At least that bit of my father’s story had been true, I thought.

“How come a man can go to prison and also be bankrupted and still no one realizes that he’s not using his real name?”

“But Alan Grady was his real name,” he said. “Passport, driver’s license, bank accounts, even a genuine birth certificate, all in the name of Grady. He was Alan Grady. As I said, I didn’t hear the name Talbot until the day after he died and that was only by chance from someone I had lunch with at Ascot last Wednesday. He told me about the murder in the parking lot.”

“But how did he get a genuine birth certificate in a false name?” I asked.

“There must have once been a real Alan Grady,” he said.“Perhaps your father stole his identity. Perhaps the real Alan Grady died.”

Or he was murdered, I thought. Should I tell him, I wondered, about the Willem Van Buren passport? On balance, I thought not. Not yet.

“So tell me about this microcoder,” I said.

“Seems you know already.”

“I know it can be used to write numbers onto RFIDs,” I said. “But so what? Why was it worth chasing my father halfway round the world to get it back?”

“Fraud,” he said.

“Yeah, I assumed that, but what sort of fraud?”

“Making one horse appear to be another,” he said.

“But so what?” I said again. “Everyone knows that running a ringer in a race needs a conspiracy. Too many people would surely recognize the animal, and someone will spill the beans.”

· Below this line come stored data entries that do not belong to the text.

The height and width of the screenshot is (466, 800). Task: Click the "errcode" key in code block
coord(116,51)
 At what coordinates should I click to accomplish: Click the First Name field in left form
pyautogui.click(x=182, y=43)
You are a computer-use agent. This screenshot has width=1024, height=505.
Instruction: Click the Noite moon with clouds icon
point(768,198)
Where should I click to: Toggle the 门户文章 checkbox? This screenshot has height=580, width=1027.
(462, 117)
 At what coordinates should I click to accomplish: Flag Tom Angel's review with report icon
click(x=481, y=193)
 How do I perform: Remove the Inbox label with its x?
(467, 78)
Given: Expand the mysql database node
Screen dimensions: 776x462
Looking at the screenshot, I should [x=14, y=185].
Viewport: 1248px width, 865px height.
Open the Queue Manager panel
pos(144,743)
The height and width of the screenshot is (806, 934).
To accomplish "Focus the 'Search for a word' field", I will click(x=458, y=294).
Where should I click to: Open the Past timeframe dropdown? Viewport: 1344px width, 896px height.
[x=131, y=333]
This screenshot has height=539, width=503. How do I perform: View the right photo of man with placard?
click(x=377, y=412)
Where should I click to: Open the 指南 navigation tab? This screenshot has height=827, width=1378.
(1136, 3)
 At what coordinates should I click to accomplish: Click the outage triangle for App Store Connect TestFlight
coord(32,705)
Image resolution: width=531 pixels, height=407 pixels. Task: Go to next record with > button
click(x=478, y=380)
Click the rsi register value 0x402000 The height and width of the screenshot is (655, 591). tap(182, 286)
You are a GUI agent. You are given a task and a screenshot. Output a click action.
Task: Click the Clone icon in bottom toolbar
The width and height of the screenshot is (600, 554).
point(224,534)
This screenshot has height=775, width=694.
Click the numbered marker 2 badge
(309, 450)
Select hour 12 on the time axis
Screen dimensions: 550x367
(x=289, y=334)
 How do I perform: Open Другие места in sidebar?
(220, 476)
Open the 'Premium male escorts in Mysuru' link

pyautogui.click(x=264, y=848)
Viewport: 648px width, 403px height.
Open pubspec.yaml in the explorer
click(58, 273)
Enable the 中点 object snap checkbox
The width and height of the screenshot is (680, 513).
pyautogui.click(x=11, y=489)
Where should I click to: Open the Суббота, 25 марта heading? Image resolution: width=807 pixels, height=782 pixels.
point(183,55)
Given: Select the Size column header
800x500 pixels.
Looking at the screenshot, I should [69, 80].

“Ah yes,” he said. “But you could easily sell a foal or a yearling as another, with no risk then of anyone recognizing it as the wrong horse. Especially if you sell it to England from Australia or vice versa.”

“But surely horses are DNA tested for their parentage,” I said.

“They are,” he agreed. “But they are only retested if they eventually go to stud. And the DNA testing takes a long time. Not like using a handheld scanner on the ID chip, which is instant.”

“But even if you switch a bad horse for a good one and then sell it,” I said, “what would you do with the good one you’ve kept? You can’t sell the same horse twice.”

“No, but you could put it into training under its new identity. It would still be a good horse and could make a packet on the track. And if it’s so much better than people think it should be, it would win at long odds, at least to start with. Just make sure you don’t breed it. Geld it, even, to be safe.”